#### Problem to work on
An acceptable answer contains every record below, unchanged, and no pictures.

#### Input material

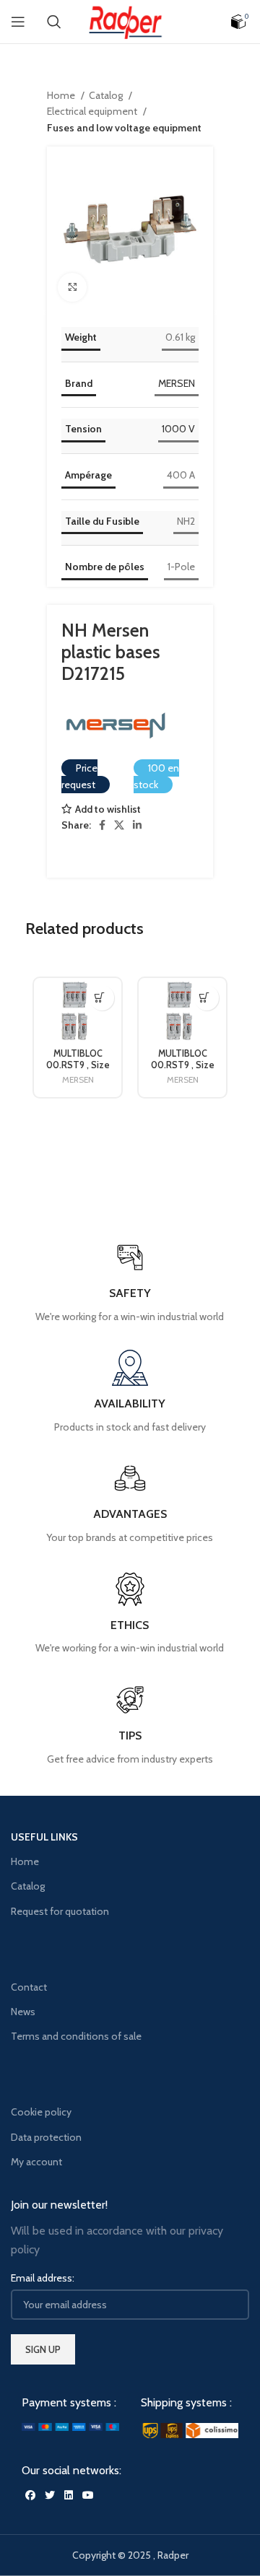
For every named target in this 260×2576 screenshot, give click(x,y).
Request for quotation (60, 1911)
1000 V (178, 428)
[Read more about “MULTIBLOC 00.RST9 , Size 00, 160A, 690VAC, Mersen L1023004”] (99, 997)
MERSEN (176, 383)
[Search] (54, 21)
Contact (29, 1987)
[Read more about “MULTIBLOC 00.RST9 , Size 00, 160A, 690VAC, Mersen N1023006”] (204, 997)
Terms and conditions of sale (76, 2036)
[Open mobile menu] (18, 21)
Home (62, 95)
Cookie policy (41, 2111)
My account (36, 2161)
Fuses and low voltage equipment (124, 127)
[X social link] (119, 825)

#### Solution to this problem
For every named target in this 260×2576 screenshot, give click(x,y).
Request for quotation (60, 1911)
1000 V (178, 428)
[Read more about “MULTIBLOC 00.RST9 , Size 00, 160A, 690VAC, Mersen L1023004”] (99, 997)
MERSEN (176, 383)
[Search] (54, 21)
Contact (29, 1987)
[Read more about “MULTIBLOC 00.RST9 , Size 00, 160A, 690VAC, Mersen N1023006”] (204, 997)
Terms and conditions of sale (76, 2036)
[Open mobile menu] (18, 21)
Home (62, 95)
Cookie policy (41, 2111)
My account (36, 2161)
Fuses and low voltage equipment (124, 127)
[X social link] (119, 825)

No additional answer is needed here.